(Records contained in a dataset)
################

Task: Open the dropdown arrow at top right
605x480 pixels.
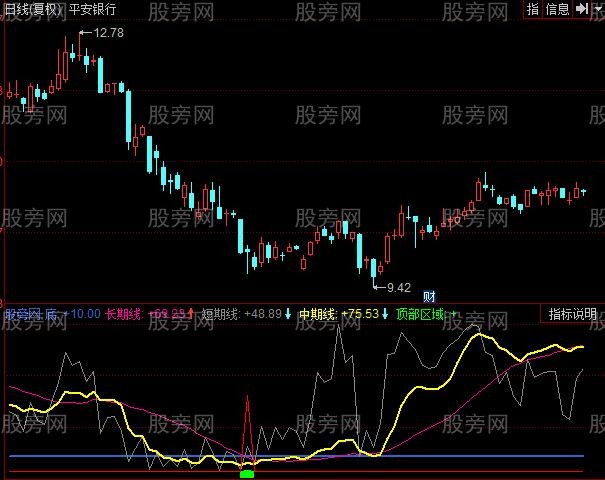Action: click(x=596, y=9)
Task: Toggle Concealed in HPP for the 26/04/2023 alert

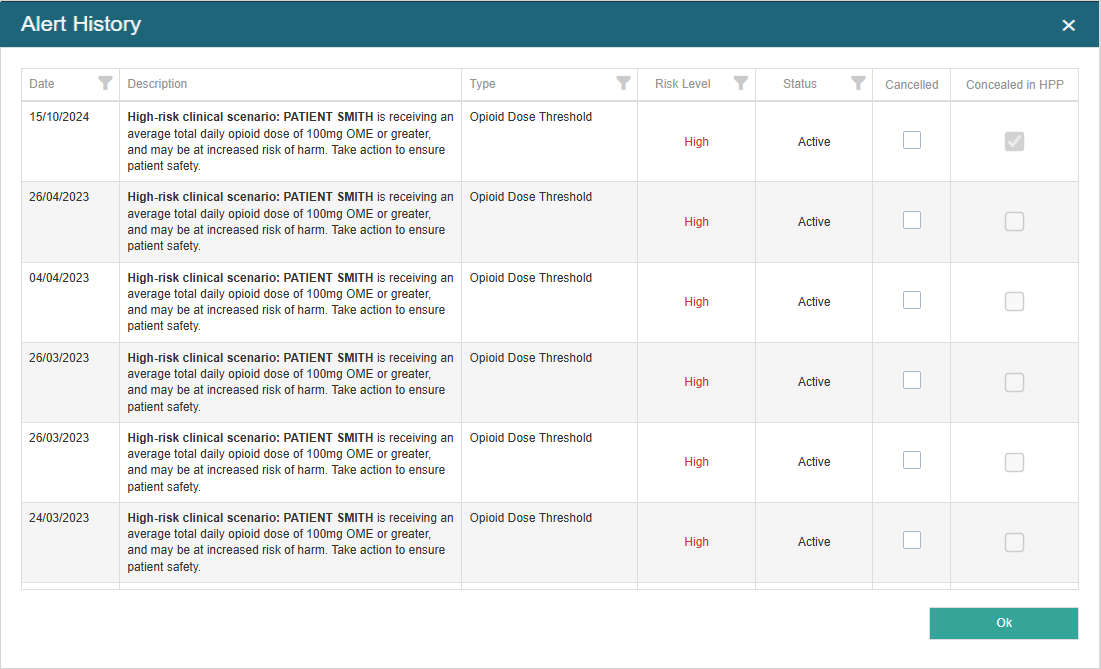Action: point(1014,220)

################

(WHAT YOU NEED TO DO)
Only the lines from the one containing "605x480 pixels." through the last line of the entries, both included, should be repeated exactly, and the pictures should be left out.

(REPLY)
605x480 pixels.
Action: click(x=596, y=9)
Task: Toggle Concealed in HPP for the 26/04/2023 alert

Action: point(1014,220)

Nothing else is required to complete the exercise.